The promised good weather did indeed stay with us for the duration
of the event and the sun shone down on diesel bikers and visitors alike. I’m
not sure how much publicity is put out regarding this Treffen but we saw a
steady stream of interested motorcyclists stop by.
In amongst the bikes it was good to finally see a new Royal Enfield Himalayan machine and continental versions of what looked almost like my Honda NC, the CTX. Reinhard, (recently back from an epic trip out East) organises another event aimed at the scooter/moped community and a few of these guys camped up on the far side of the Left hand field.
One of the new generation Enfields makes a show at the diesel treff.

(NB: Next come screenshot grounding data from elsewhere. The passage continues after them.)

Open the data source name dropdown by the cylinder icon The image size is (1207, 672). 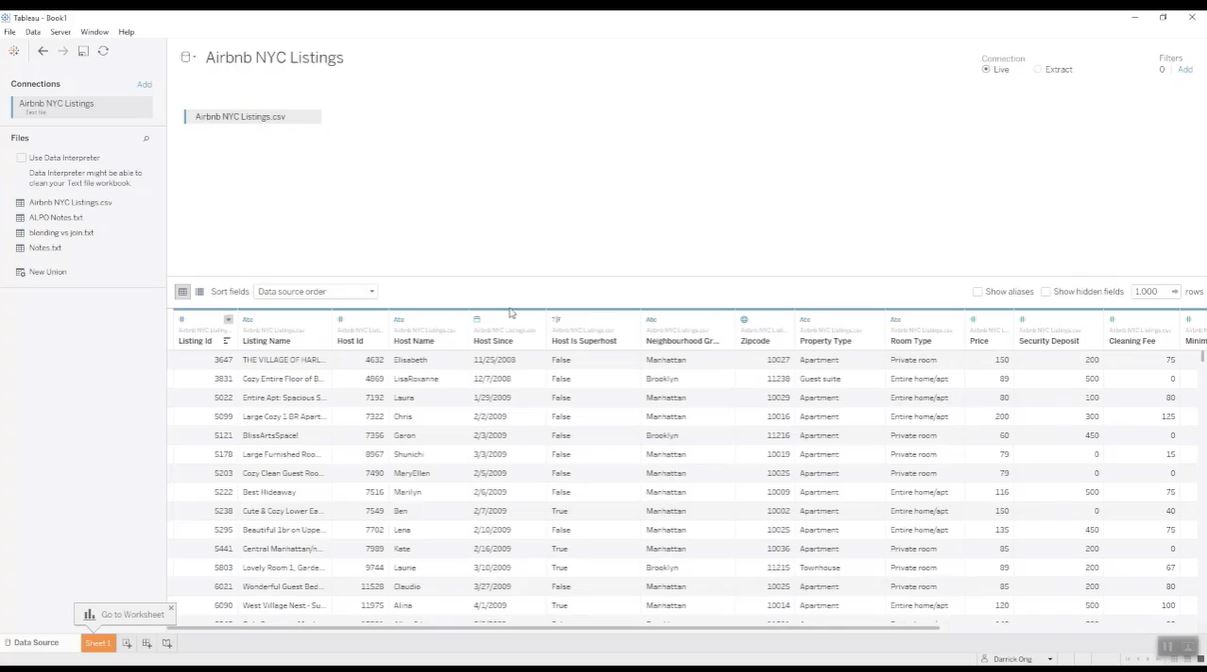click(x=188, y=58)
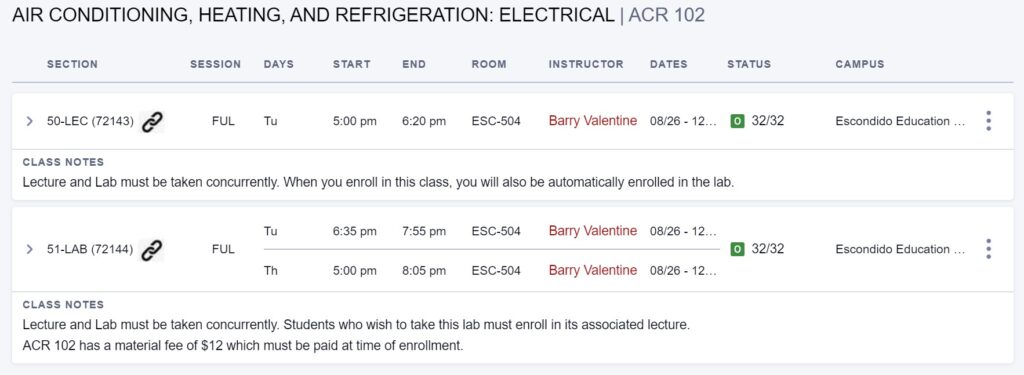1024x375 pixels.
Task: Open the three-dot menu for 50-LEC row
Action: point(988,121)
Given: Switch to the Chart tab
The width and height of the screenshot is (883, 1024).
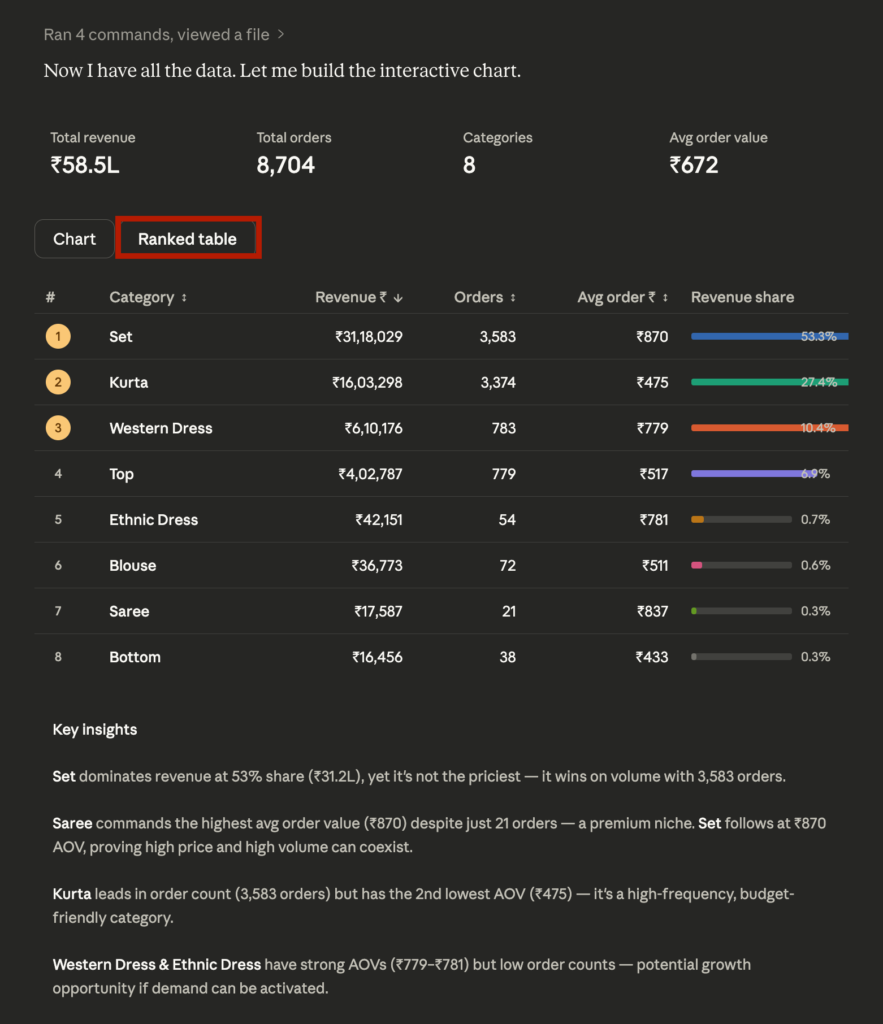Looking at the screenshot, I should pos(75,239).
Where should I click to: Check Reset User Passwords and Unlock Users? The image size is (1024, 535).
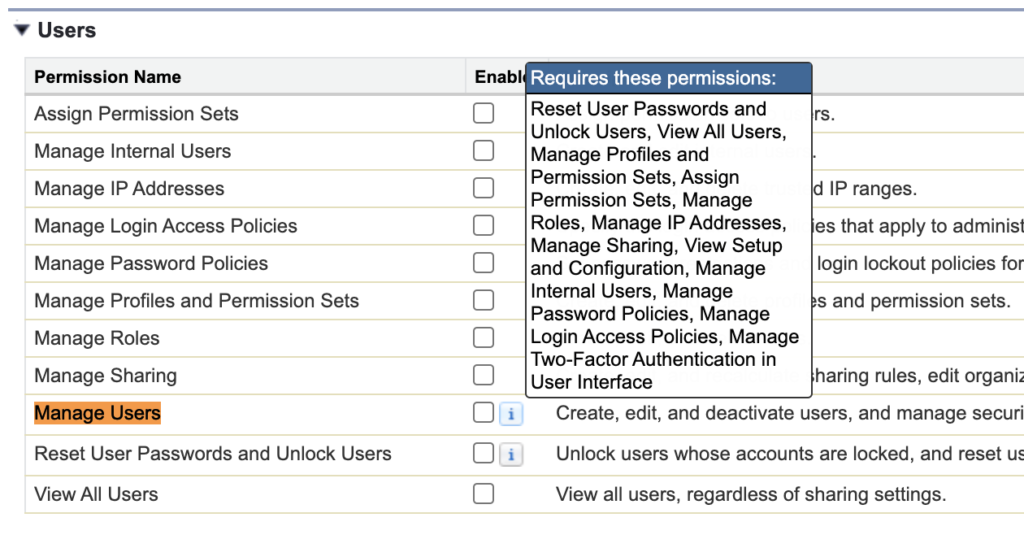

As last year, we saw Gausi and his E SAXO make an appearance late at night. The tell tale LED Dash a certain giveaway that something special resides within the car these days. An Internet forum thread is available on this electric car upgrade and I'm indebted to one of the Innova riders for directing me to it here.
As is always the case and on behalf of everyone who attended,
I’d like to thank the organisers and host again for putting on the International
Diesel Motorrad Treffen. It’s always a good laugh and there are always
interesting things to see and discuss.
We’ll see you all again next year!
ADDITIONAL SHOTS FROM THE 2018 TREFFEN.
Plenty of visitors turned up.
Many Jochen Sommer bikes were present at Hamm.
Andre's Centaurus - one of two which attended this year.
One of two Tracks that attended this years rally.